=== What is needed ===
Can you print everything from the line containing "Identify the location of CONTACT." down to the line containing "The height and width of the screenshot is (1080, 1920). I", both included, without changing a character of those entries?

------------------------

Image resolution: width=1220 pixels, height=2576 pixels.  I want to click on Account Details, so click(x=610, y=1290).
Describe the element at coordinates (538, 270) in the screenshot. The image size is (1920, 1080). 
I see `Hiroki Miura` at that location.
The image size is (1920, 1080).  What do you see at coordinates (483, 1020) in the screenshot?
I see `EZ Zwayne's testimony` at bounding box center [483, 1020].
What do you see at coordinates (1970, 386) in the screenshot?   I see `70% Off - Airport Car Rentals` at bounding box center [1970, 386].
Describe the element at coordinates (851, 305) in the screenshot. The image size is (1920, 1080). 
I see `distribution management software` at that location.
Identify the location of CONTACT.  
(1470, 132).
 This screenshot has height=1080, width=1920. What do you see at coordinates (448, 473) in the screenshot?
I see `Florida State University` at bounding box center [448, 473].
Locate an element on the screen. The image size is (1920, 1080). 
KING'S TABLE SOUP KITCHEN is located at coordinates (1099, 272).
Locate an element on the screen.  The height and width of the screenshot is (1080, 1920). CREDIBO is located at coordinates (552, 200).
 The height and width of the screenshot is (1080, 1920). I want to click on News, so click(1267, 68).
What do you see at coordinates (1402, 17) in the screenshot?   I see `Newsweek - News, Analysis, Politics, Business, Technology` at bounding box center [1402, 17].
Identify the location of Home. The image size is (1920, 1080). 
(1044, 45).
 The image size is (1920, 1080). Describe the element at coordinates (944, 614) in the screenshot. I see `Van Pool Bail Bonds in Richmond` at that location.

------------------------

=== Response to this exercise ===
Identify the location of CONTACT.  
(1470, 132).
 This screenshot has height=1080, width=1920. What do you see at coordinates (448, 473) in the screenshot?
I see `Florida State University` at bounding box center [448, 473].
Locate an element on the screen. The image size is (1920, 1080). 
KING'S TABLE SOUP KITCHEN is located at coordinates (1099, 272).
Locate an element on the screen.  The height and width of the screenshot is (1080, 1920). CREDIBO is located at coordinates (552, 200).
 The height and width of the screenshot is (1080, 1920). I want to click on News, so click(1267, 68).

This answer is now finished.